*Problem statement*: All entries that follow are to be printed exactly as written.

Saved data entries
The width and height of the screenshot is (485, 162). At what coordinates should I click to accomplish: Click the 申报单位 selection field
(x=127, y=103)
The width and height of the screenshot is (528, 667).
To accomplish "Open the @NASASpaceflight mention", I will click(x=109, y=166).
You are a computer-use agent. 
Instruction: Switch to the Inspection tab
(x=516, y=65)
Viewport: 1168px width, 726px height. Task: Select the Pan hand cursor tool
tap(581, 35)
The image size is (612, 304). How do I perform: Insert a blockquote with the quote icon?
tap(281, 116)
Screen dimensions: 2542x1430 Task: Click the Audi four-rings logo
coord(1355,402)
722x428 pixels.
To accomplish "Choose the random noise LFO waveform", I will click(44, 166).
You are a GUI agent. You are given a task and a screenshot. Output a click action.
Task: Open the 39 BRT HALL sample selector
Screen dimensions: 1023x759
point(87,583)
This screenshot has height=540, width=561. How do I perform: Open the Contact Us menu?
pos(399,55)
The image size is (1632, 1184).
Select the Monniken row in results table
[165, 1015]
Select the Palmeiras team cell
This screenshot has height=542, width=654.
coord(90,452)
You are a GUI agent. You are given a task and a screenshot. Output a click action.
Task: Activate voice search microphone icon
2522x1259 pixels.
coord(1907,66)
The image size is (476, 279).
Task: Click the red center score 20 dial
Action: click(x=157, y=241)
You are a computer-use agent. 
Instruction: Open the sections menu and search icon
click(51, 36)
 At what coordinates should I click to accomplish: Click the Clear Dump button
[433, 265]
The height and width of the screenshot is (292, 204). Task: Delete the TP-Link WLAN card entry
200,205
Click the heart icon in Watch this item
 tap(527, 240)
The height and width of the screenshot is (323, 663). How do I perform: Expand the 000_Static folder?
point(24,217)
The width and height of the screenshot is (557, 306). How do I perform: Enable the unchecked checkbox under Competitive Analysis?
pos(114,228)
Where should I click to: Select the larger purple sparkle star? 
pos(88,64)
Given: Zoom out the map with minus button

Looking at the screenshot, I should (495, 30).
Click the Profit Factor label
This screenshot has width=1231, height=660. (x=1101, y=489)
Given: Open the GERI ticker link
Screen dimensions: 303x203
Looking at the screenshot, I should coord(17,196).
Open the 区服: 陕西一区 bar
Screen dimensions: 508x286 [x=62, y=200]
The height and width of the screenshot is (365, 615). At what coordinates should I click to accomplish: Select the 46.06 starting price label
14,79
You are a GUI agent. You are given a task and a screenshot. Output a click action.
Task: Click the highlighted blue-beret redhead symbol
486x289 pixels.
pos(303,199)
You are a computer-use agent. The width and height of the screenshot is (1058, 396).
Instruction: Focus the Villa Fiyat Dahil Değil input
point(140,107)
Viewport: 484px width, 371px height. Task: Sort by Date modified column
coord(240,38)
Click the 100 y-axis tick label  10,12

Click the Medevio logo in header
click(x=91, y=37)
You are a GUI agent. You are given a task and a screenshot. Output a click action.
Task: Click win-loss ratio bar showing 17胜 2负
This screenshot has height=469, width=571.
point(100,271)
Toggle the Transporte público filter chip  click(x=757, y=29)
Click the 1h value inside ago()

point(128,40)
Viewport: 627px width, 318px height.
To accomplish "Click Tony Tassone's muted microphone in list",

*Output of the exercise*:
The width and height of the screenshot is (485, 162). At what coordinates should I click to accomplish: Click the 申报单位 selection field
(x=127, y=103)
The width and height of the screenshot is (528, 667).
To accomplish "Open the @NASASpaceflight mention", I will click(x=109, y=166).
You are a computer-use agent. 
Instruction: Switch to the Inspection tab
(x=516, y=65)
Viewport: 1168px width, 726px height. Task: Select the Pan hand cursor tool
tap(581, 35)
The image size is (612, 304). How do I perform: Insert a blockquote with the quote icon?
tap(281, 116)
Screen dimensions: 2542x1430 Task: Click the Audi four-rings logo
coord(1355,402)
722x428 pixels.
To accomplish "Choose the random noise LFO waveform", I will click(44, 166).
You are a GUI agent. You are given a task and a screenshot. Output a click action.
Task: Open the 39 BRT HALL sample selector
Screen dimensions: 1023x759
point(87,583)
This screenshot has height=540, width=561. How do I perform: Open the Contact Us menu?
pos(399,55)
The image size is (1632, 1184).
Select the Monniken row in results table
[165, 1015]
Select the Palmeiras team cell
This screenshot has height=542, width=654.
coord(90,452)
You are a GUI agent. You are given a task and a screenshot. Output a click action.
Task: Activate voice search microphone icon
2522x1259 pixels.
coord(1907,66)
The image size is (476, 279).
Task: Click the red center score 20 dial
Action: click(x=157, y=241)
You are a computer-use agent. 
Instruction: Open the sections menu and search icon
click(51, 36)
 At what coordinates should I click to accomplish: Click the Clear Dump button
[433, 265]
The height and width of the screenshot is (292, 204). Task: Delete the TP-Link WLAN card entry
200,205
Click the heart icon in Watch this item
 tap(527, 240)
The height and width of the screenshot is (323, 663). How do I perform: Expand the 000_Static folder?
point(24,217)
The width and height of the screenshot is (557, 306). How do I perform: Enable the unchecked checkbox under Competitive Analysis?
pos(114,228)
Where should I click to: Select the larger purple sparkle star? 
pos(88,64)
Given: Zoom out the map with minus button

Looking at the screenshot, I should (495, 30).
Click the Profit Factor label
This screenshot has width=1231, height=660. (x=1101, y=489)
Given: Open the GERI ticker link
Screen dimensions: 303x203
Looking at the screenshot, I should coord(17,196).
Open the 区服: 陕西一区 bar
Screen dimensions: 508x286 [x=62, y=200]
The height and width of the screenshot is (365, 615). At what coordinates should I click to accomplish: Select the 46.06 starting price label
14,79
You are a GUI agent. You are given a task and a screenshot. Output a click action.
Task: Click the highlighted blue-beret redhead symbol
486x289 pixels.
pos(303,199)
You are a computer-use agent. The width and height of the screenshot is (1058, 396).
Instruction: Focus the Villa Fiyat Dahil Değil input
point(140,107)
Viewport: 484px width, 371px height. Task: Sort by Date modified column
coord(240,38)
Click the 100 y-axis tick label  10,12

Click the Medevio logo in header
click(x=91, y=37)
You are a GUI agent. You are given a task and a screenshot. Output a click action.
Task: Click win-loss ratio bar showing 17胜 2负
This screenshot has height=469, width=571.
point(100,271)
Toggle the Transporte público filter chip  click(x=757, y=29)
Click the 1h value inside ago()

point(128,40)
Viewport: 627px width, 318px height.
To accomplish "Click Tony Tassone's muted microphone in list",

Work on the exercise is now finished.